- **SELECTED PASSAGE**:
──────────────────────────────

- Born: May 27, 1964 (age 60) New Delhi, India
- Occupation: Film score composer
- Website: http://krishnalevy.free.fr

= Krishna Levy =

French composer

Krishna Levy (born on May 27, 1964, in New Delhi, India) is a French film score composer. He studied music in USA but lives and works in Paris (France).

== Filmography (selection) ==
- 1995 : Fast directed by Dante Desarthe.
- 1996 : Comment je me suis disputé... (ma vie sexuelle) directed by Arnaud Desplechin.
- 1999 : Karnaval directed by Thomas Vincent.
- 2000 : Cours toujours directed by Dante Desarthe.
- 2001 : Ali Zaoua, prince de la rue directed by Nabil Ayouch.
- 2001 : Quand on sera grand directed by Renaud Cohen
- 2002 : 8 Women (8 Femmes) directed by François Ozon.
- 2004 : Je suis un assassin directed by Thomas Vincent.
- 2004 : Le Dernier Trappeur directed by Nicolas Vanier.
- 2006 : Je me fais rare directed by Dante Desarthe.
- 2006 : The Fall directed by Tarsem Singh.
- 2007 : Contre-enquête directed by Franck Mancuso.
- 2008 : Whatever Lola Wants directed by Nabil Ayouch.

──────────────────────────────

- **EXERCISE DATA**:
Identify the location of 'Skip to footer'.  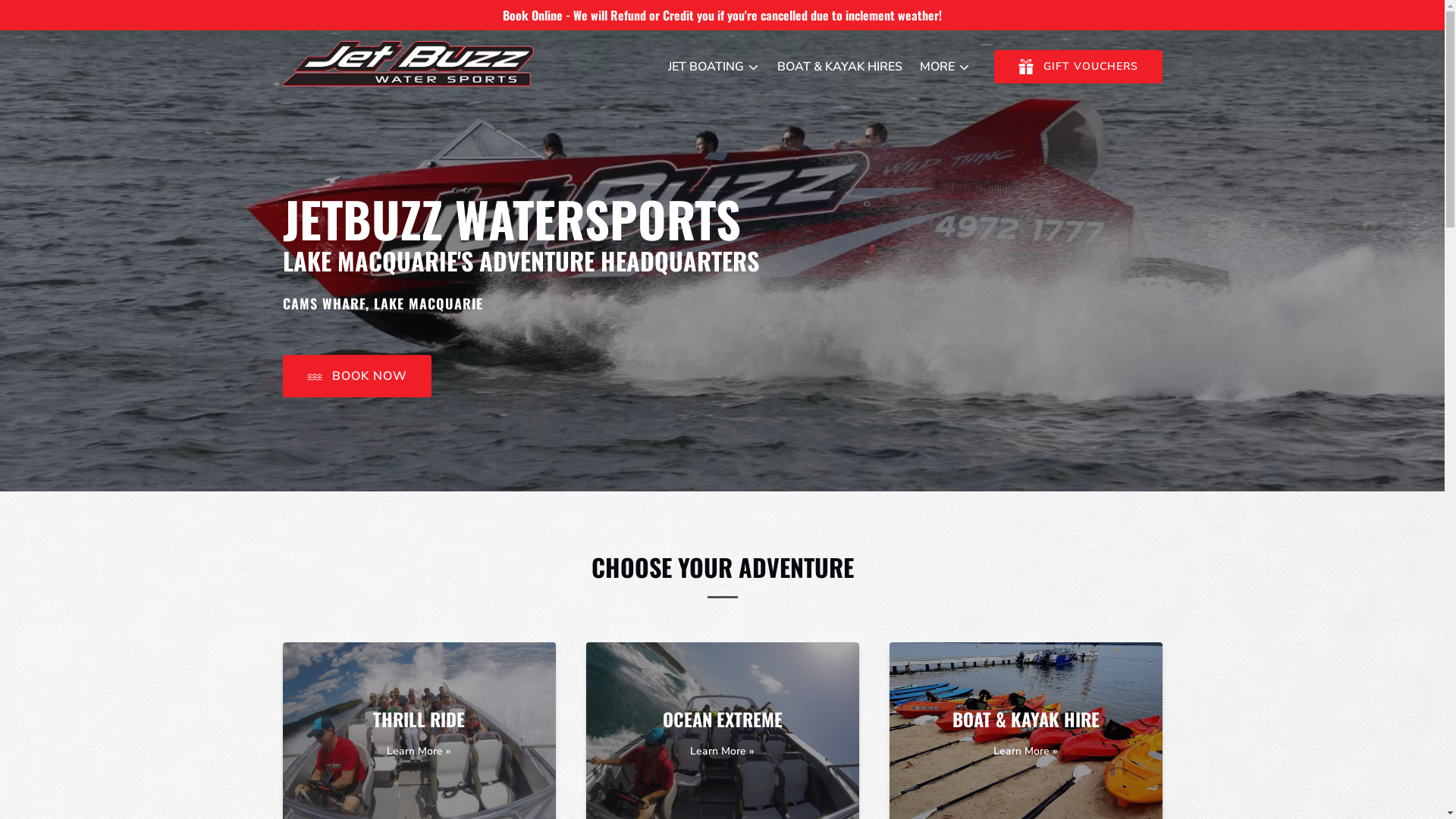
(45, 17).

──────────────────────────────

- **WORK ORDER 1**: Update the Krishna Levy filmography by writing it out again from "- 2001 : Quand" up to and including "rare directed by Dante Desarthe.", with "The Last Trapper" in place of "Le Dernier Trappeur".
- **WORK ORDER 2**: According to the Krishna Levy article, in which city does he live and work?

- **EXERCISE RESPONSE 1**:
- 2001 : Quand on sera grand directed by Renaud Cohen
- 2002 : 8 Women (8 Femmes) directed by François Ozon.
- 2004 : Je suis un assassin directed by Thomas Vincent.
- 2004 : The Last Trapper directed by Nicolas Vanier.
- 2006 : Je me fais rare directed by Dante Desarthe.

- **EXERCISE RESPONSE 2**: Paris, France